• Keri Horon

No more taters, Tot!



Going to the grocery store became a highly preferred activity for my son when he was younger. It was surprising, because he experienced difficulties in places that were too bright, too loud, too chaotic. We realized he was a foodie, and then it made perfect sense why he adored the market.


He was happy as a clam in high water whenever we went food shopping. Be it a large, well-known chain store or a small mom-and-pop operation, Zach jumped with glee when he realized we were market-bound.


Over time, he got to know the standard items we bought every week, and all I'd have to do was wheel the cart while my little helper selected exactly what we needed. He'd often hover his hand near an item he liked or wanted: gluten-free pretzels, pepperoni pizza, or gummy worms. He'd give you puppy eyes, and certain treats ended up coming home with us. But he was also okay if you said 'no.'


One day, in a grocery store out of town, he made a mad dash for the frozen food section. He spotted French fries, and for some reason, he was not content with our usual one bag; he wanted all the bags.


After several minutes of trying to convince him that one bag would suffice, it became clear this might not go well. One of us ended up on the floor, and my husband had to physically block the freezer door after we replaced a dozen bags of fries.


Thinking this was a one-time-out-of-town random episode, we returned to our favorite market once home. Uh-oh. Something had changed. He was not only on the hunt for multiple bags of French fries - he was wanting to collect multiple bags and boxes of everything we normally purchase.


One of something was no longer acceptable. Going food shopping turned into a Herculean task. Wrestling pickle jars from his arms, pulling popsicles from his steel grip, chasing him down in the produce section...I was getting a work-out I hadn't bargained for.


Potatoes became a particular obsession. He'd round the corner by the apples, spot the potato bins, and BAM! He took off like a shooting star to collect as many potatoes as his arms could carry. (I like to think maybe he wanted to make his own French fries since I wouldn't buy him 15 bags of frozen ones).


When I forcefully limited how many Russets we could buy at one time, I faced a battle. The scene created over the struggle for potatoes went something like this: Zach grabs 10 potatoes. Mom replaces seven. Zach ducks under Mom's arm and grabs eight more potatoes. Mom says we don't need 11 potatoes. Zach spins around and topples the artichoke display. Passersby stare. Mom tries to clean up. Zach puts 20 potatoes in the cart. Mom makes a game of putting potatoes back in the bin. Zach screams. Store manager comes over...


"We've got this," I say, completely unconvinced that I do.


"Let me know if I can help," store manager says with a smile. I sure am grateful for people like that.
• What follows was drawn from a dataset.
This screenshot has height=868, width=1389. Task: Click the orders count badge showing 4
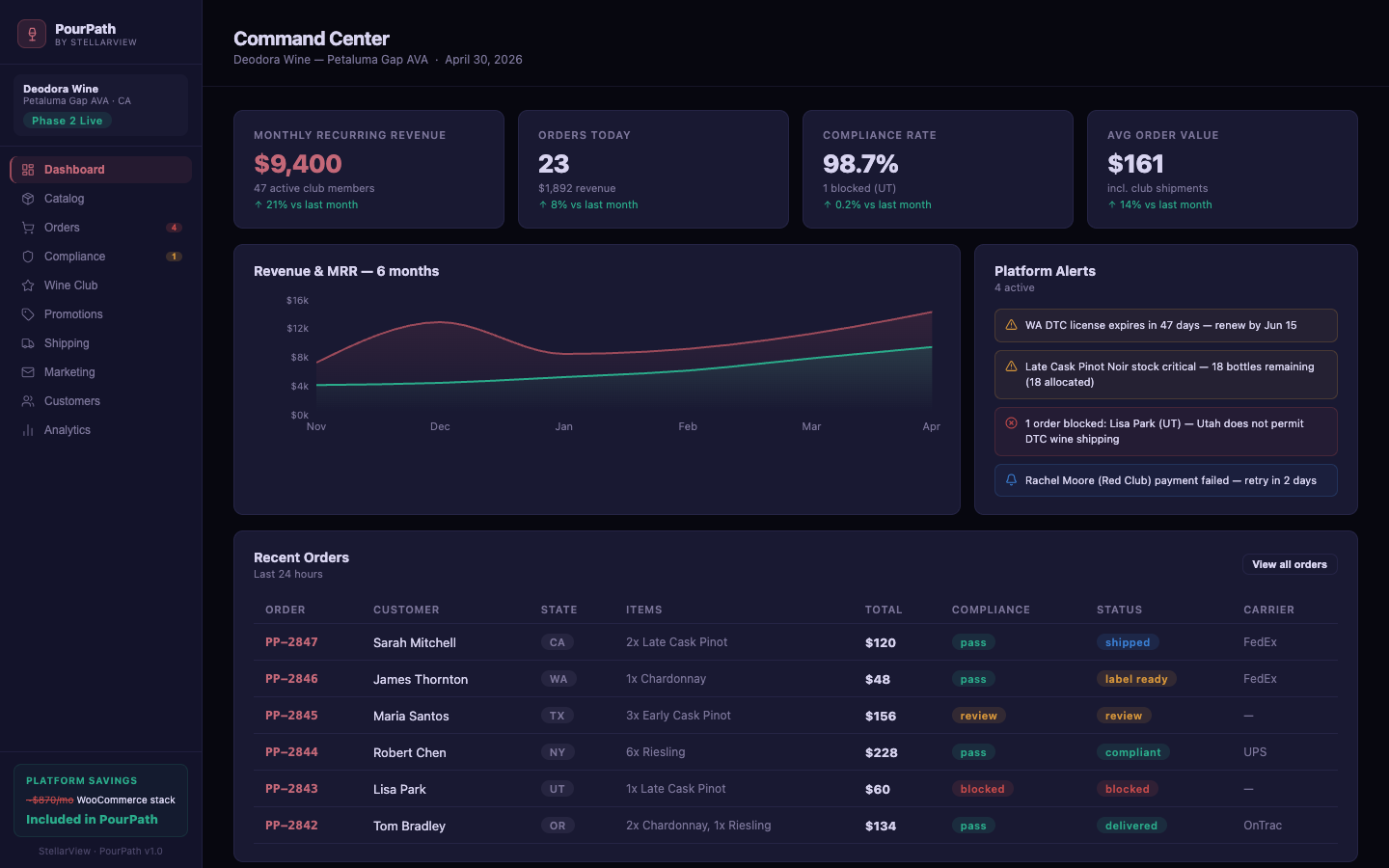coord(174,227)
For several months, the only time I'd go to the market was when I could have behavioral aides accompany us. We used visual schedules, PECs, visual shopping lists, Dry Erase boards, and lots and lots of Velcro to re-teach Zach how to shop. It was, I admit, heartbreaking for me to have something he once loved to do become such a restrictive, highly-planned "chore." But it had to be so.


Nowadays, we choose our grocery outings carefully. He doesn't accompany me every time, and, of course during covid restrictions, we've had to be extra cautious in every way. We sometimes rely on a visual list, but let's be real: if I don't put the yogurt photo on the visual list and then want to buy yogurt while shopping, I've blown the whole system.


Often, I'll have about five items on my mind that we need on any given day, and since I cannot leave Zach in the car and run in, I will muster courage and we go without aides and without a list. I tell him simply, clearly, and repeatedly that we are going in to get five things.


It's worked well. I can't dawdle, and we have to move quickly. It's get-in-pay-get-out. My smart young man has, naturally, spotted items he wants. And, he's used his iPad to tell me he wants to look at something. We look. I can tell if it's something he really wants, and he knows he needs to ask if we can buy it. I'm good with him requesting, and getting, one thing. We haven't had any produce bins spilling contents on the floor.


He's matured, and that seems to have helped the 'hoarding tendencies.' But, like it is with everyone, there are good days and there are bad days. Like carts in a sloped parking lot, we roll with it.


Now, when I say We've got this! I am completely confident we do.